Exercise - Within the entries below, count the lines that hold the string "Given" and give only that number.

*** Block opens ***

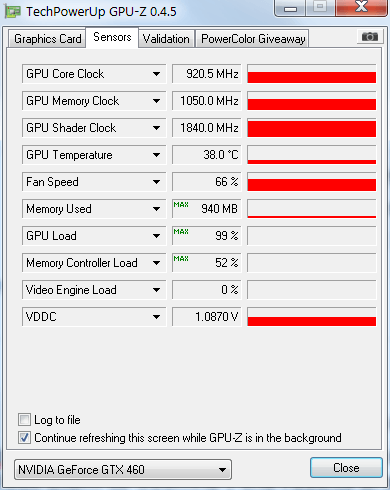Viewport: 390px width, 490px height.
Task: Click the GPU-Z title bar app icon
Action: click(x=12, y=12)
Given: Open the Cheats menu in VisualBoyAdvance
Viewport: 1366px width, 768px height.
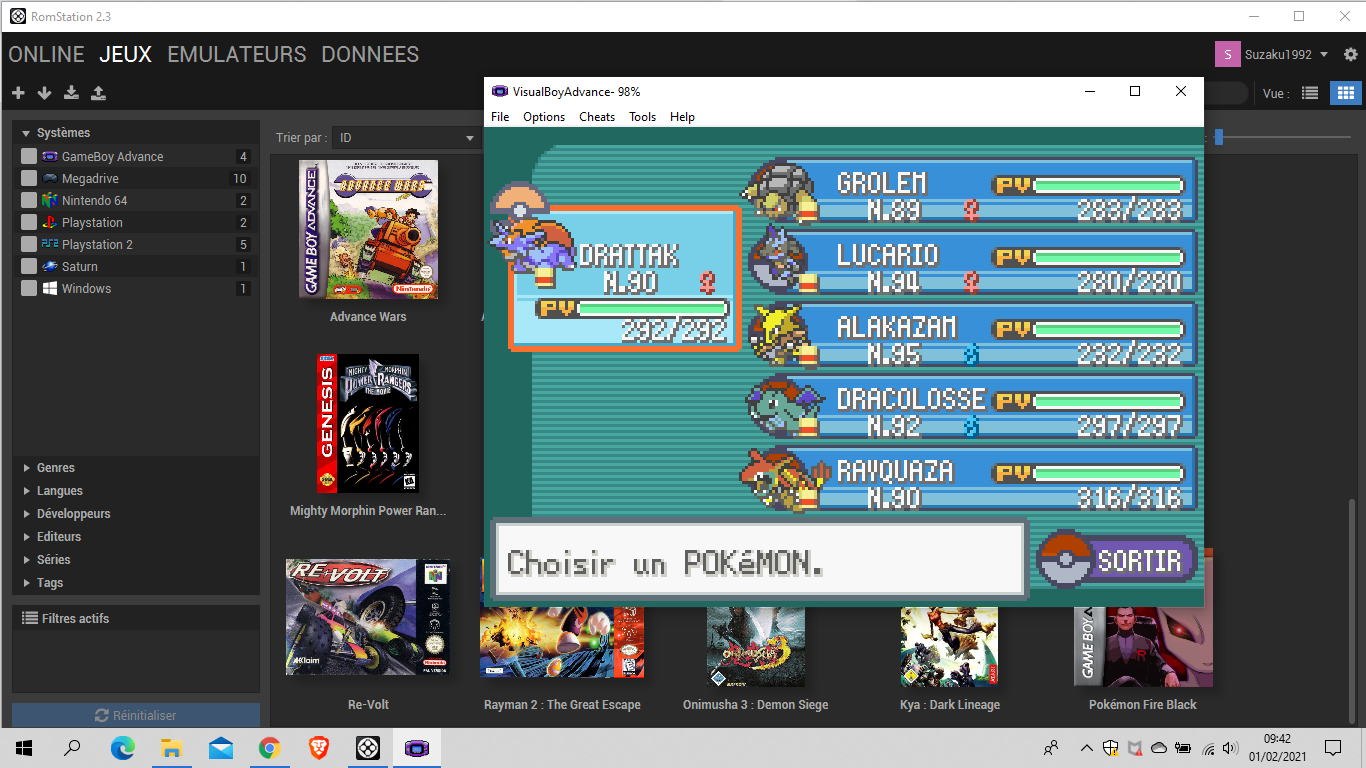Looking at the screenshot, I should pyautogui.click(x=597, y=117).
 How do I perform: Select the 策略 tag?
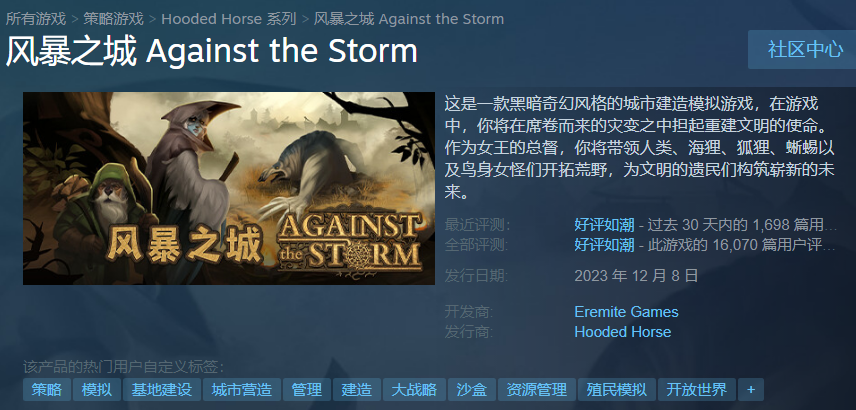[x=47, y=390]
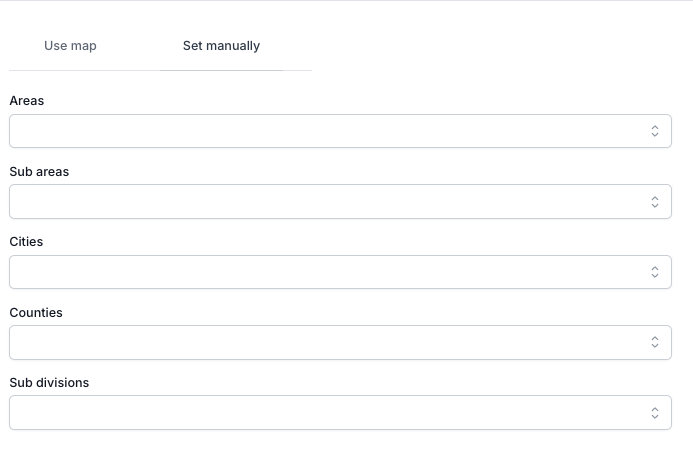The width and height of the screenshot is (693, 463).
Task: Switch to the Use map tab
Action: click(x=70, y=46)
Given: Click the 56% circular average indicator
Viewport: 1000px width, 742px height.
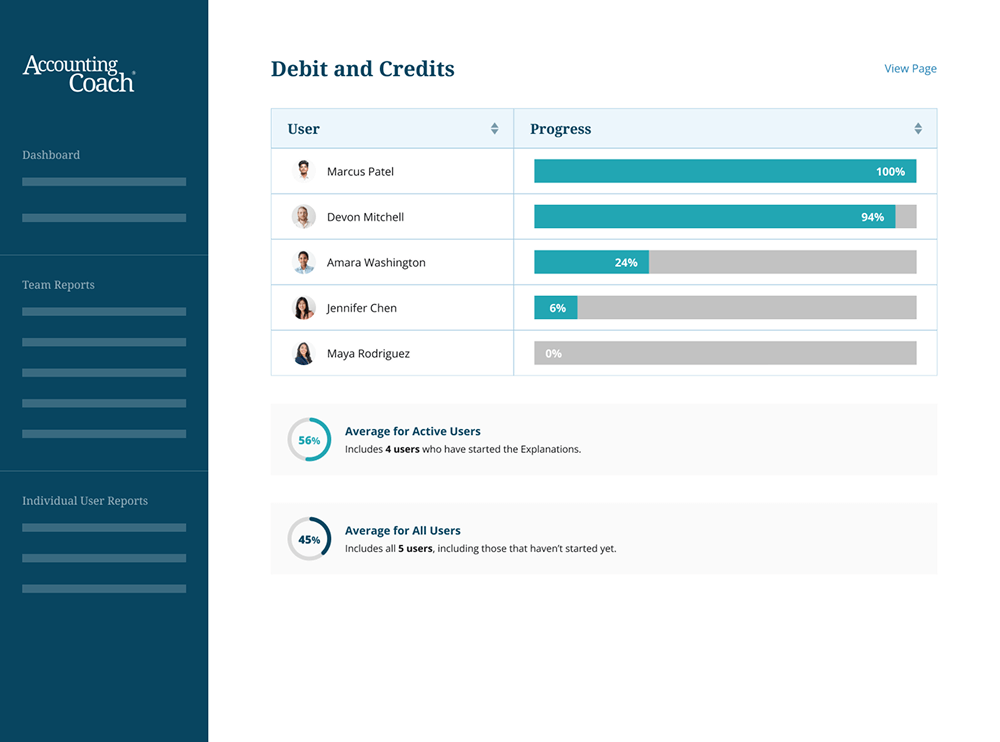Looking at the screenshot, I should coord(309,439).

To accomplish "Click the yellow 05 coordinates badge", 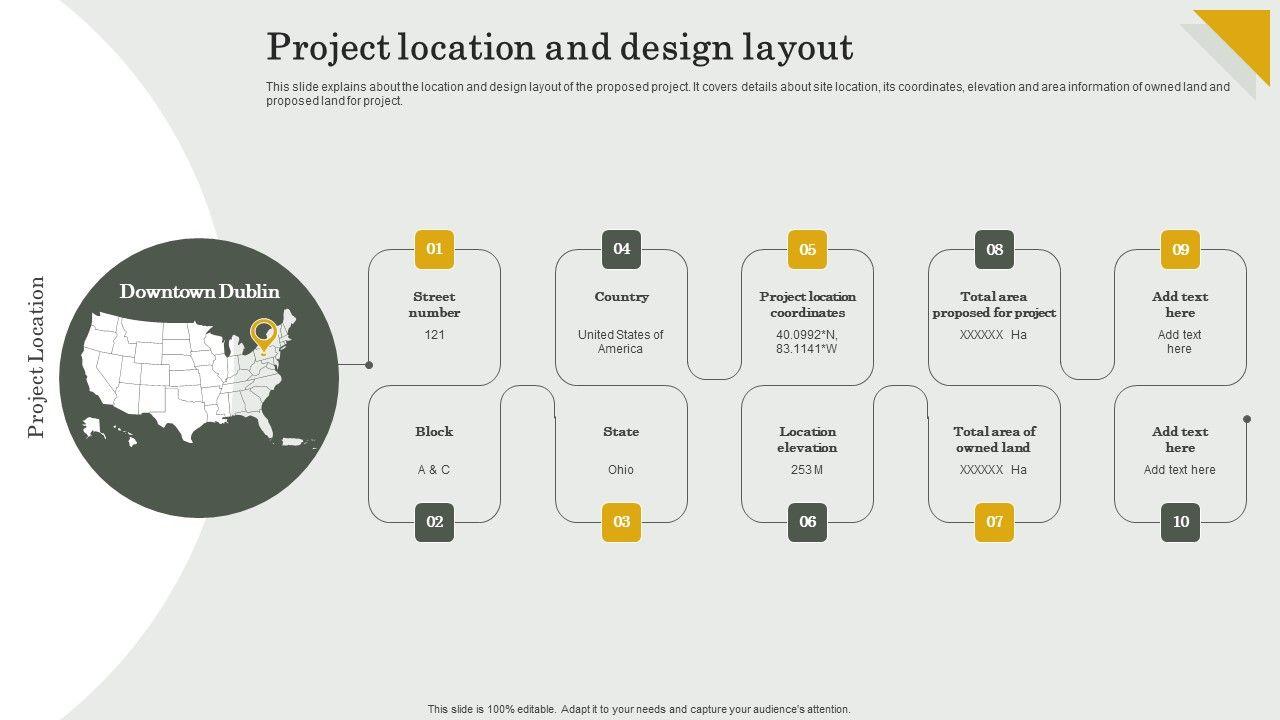I will click(807, 249).
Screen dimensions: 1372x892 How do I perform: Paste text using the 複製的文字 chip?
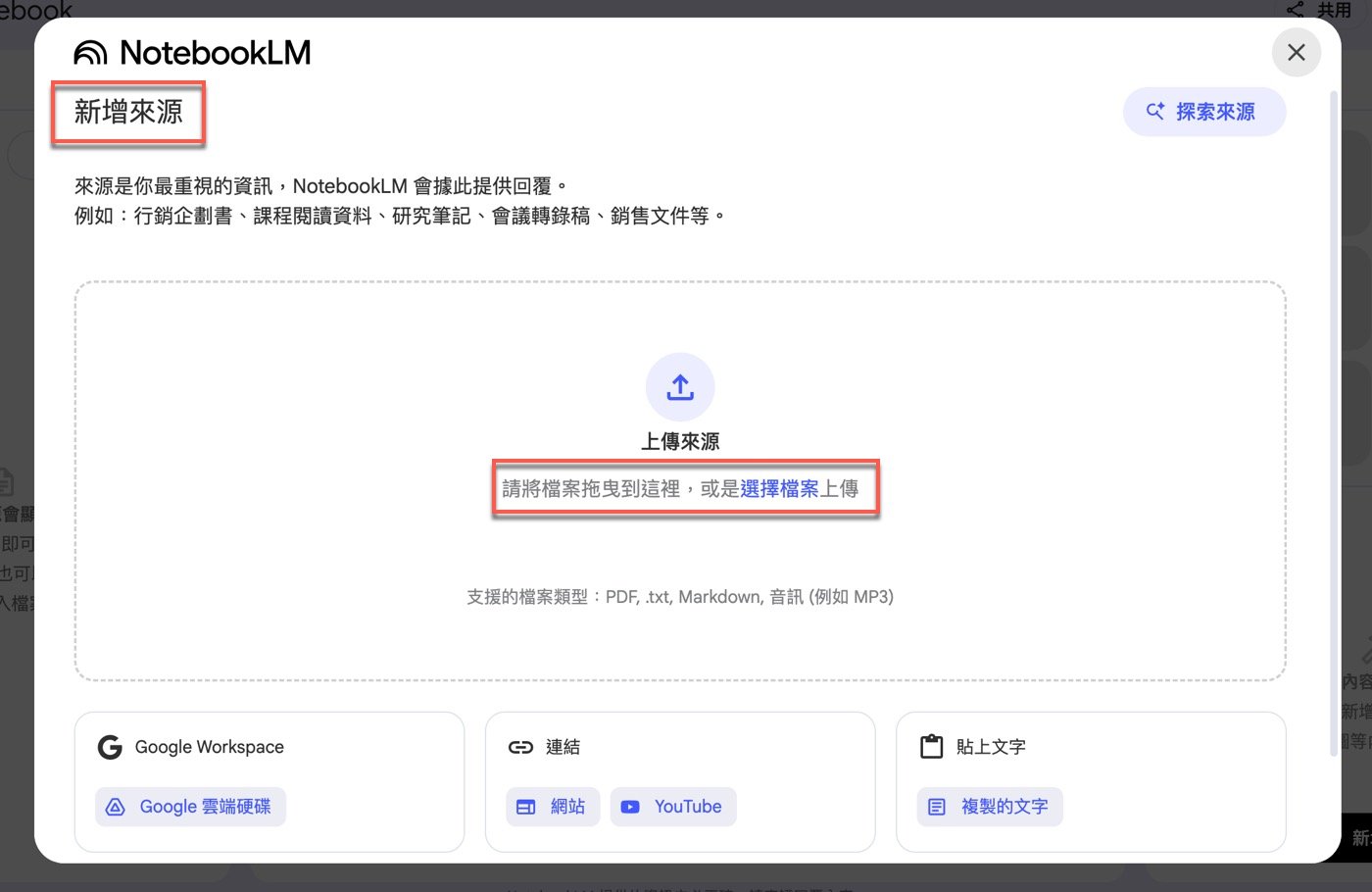989,807
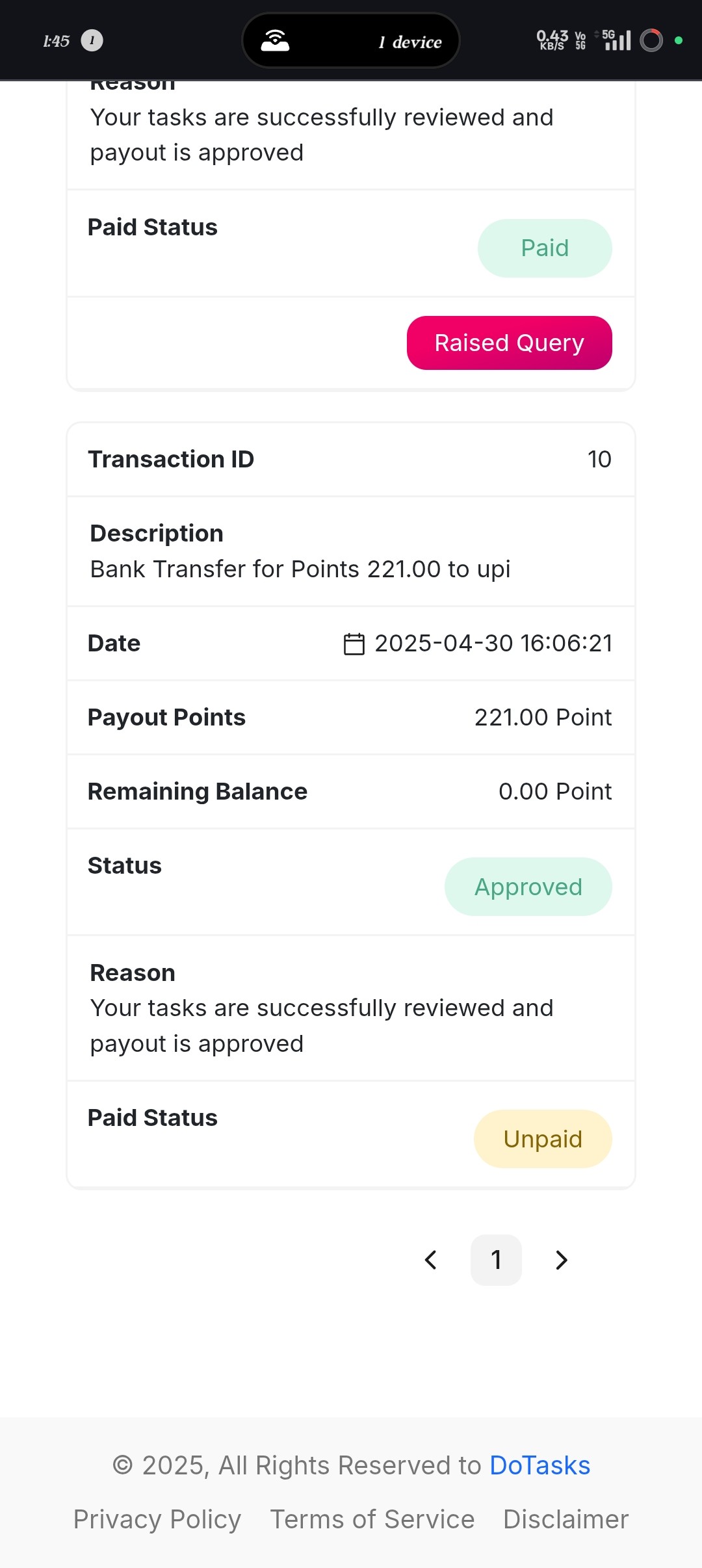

*** Block closes ***

Exercise solution - 2